I am creating an index with the following code:
var ElasticSettings = new ConnectionSettings(new Uri(ConnectionString))
.DefaultIndex(_IndexName)
.DefaultMappingFor<PictureObject>(M => M
.Ignore(_ => _._id)
.Ignore(_ => _.Log))
.DefaultFieldNameInferrer(_ => _);
_ElasticClient = new ElasticClient(ElasticSettings);
if (!_ElasticClient.IndexExists(_IndexName).Exists)
{
var I = _ElasticClient.CreateIndex(_IndexName, Ci => Ci
.Settings(S => S
.Analysis(A => A
.CharFilters(Cf => Cf.Mapping("expressions",
E => E.Mappings(ExpressionsList))
)
.TokenFilters(Tf => Tf.Synonym("synonyms",
Descriptor => new SynonymTokenFilter
{
Synonyms = SynonymsList,
Tokenizer = "whitespace"
})
)
.Analyzers(Analyzer => Analyzer
.Custom("index", C => C
.CharFilters("expressions")
.Tokenizer("standard")
.Filters("synonyms", "standard", "lowercase", "stop")
)
.Custom("search", C => C
.CharFilters("expressions")

# Dataset extract
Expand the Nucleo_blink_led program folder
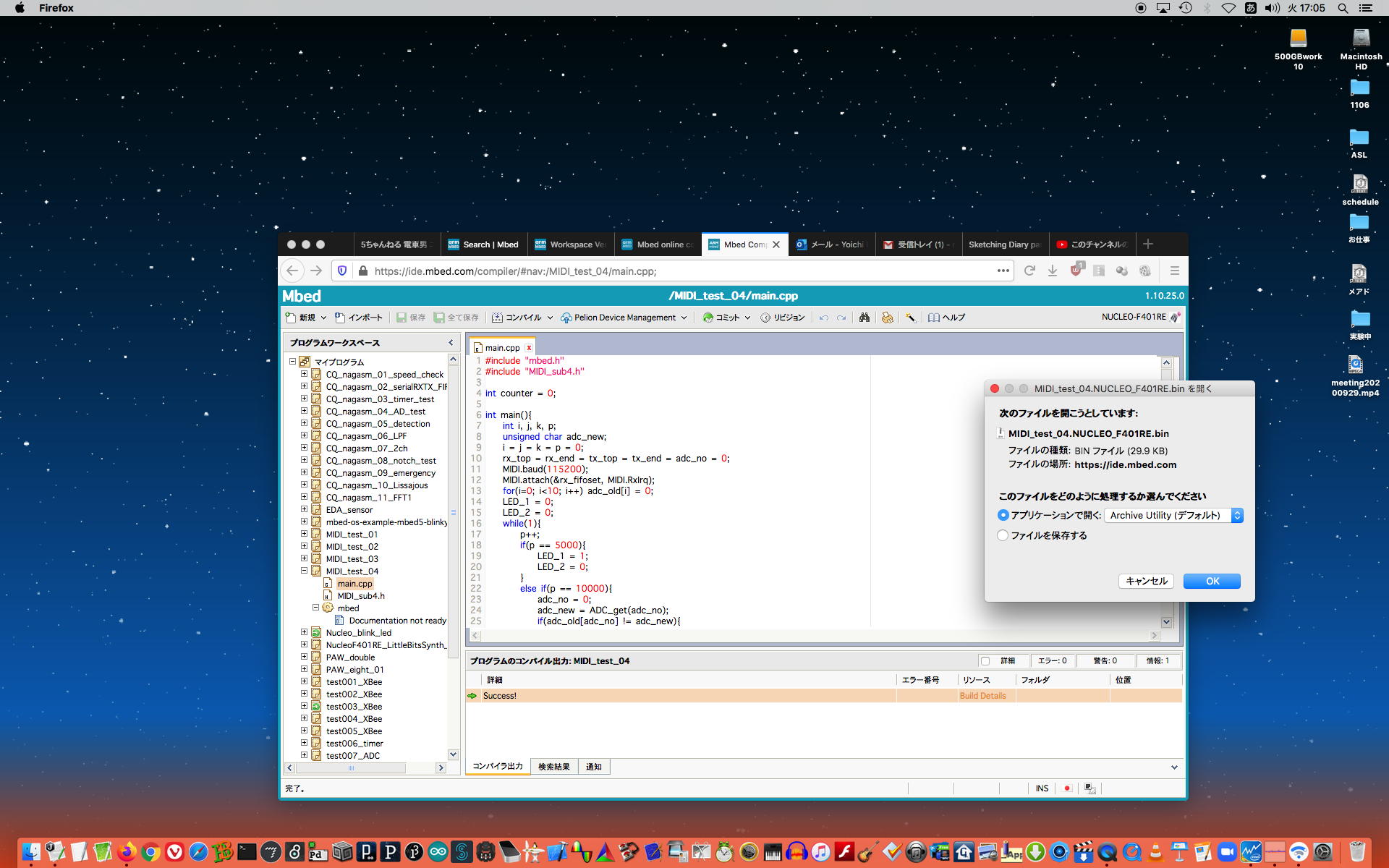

# Given task 1
Transcribe the Elasticsearch post above from "I am creating" up to and including "if (!_ElasticClient.IndexExists(_IndexName).Exists)".
# Given task 2
In the Elasticsearch post, which tokenizer does the custom "index" analyzer use?
# Given task 3
Resume the Elasticsearch post after its last line and keep writing it.

# Task response 1
I am creating an index with the following code:
var ElasticSettings = new ConnectionSettings(new Uri(ConnectionString))
.DefaultIndex(_IndexName)
.DefaultMappingFor<PictureObject>(M => M
.Ignore(_ => _._id)
.Ignore(_ => _.Log))
.DefaultFieldNameInferrer(_ => _);
_ElasticClient = new ElasticClient(ElasticSettings);
if (!_ElasticClient.IndexExists(_IndexName).Exists)

# Task response 2
The "standard" tokenizer.

# Task response 3
.Tokenizer("standard")
.Filters("synonyms", "standard", "lowercase", "stop")
)
)
)
)
.Mappings(Mapping => Mapping
.Map<PictureObject>(Map => Map
.AutoMap()
.Properties(P => P
.Text(T => T
.Name(N => N.Title)
.Analyzer("index")
.SearchAnalyzer("search")
)
.Text(T => T
.Name(N => N.Tags)
.Analyzer("index")
.SearchAnalyzer("search")
)
)
)
)
);
The fields I want to search are 'title' and 'tags'
My synonyms are in that format:
[ "big => large, huge", "small => tiny, minuscule", ]
and my expressions are like:
[ "stormy weather => storm", "happy day => joy", ]
I am doing tests with these two methods:
var Test1 = _ElasticClient.Search<PictureObject>(S => S
.From(From)
.Size(Take)
.Query(_ => _.Fuzzy(Fuzz => Fuzz.Field(F => F.Tags).Field(T => T.Title).Value(Terms).MaxExpansions(2)))).Documents;
var resTest2 = _ElasticClient.Search<PictureObject>(S => S
.Query(_ => _.QueryString(F => F.Query(Terms)))
.From(From)
.Size(Take));
When trying to match terms exactly as they are in the tags field, the two functions return different results. When trying to use synonyms, results vary again.
(Ultimately, I want to handle misspellings too, but for now I just do testing with verbatim strings)
What am I missing? (I still have a dodgy understanding of the API, so the mistakes may be very obvious)
Edit: Here is a full working example that can compile.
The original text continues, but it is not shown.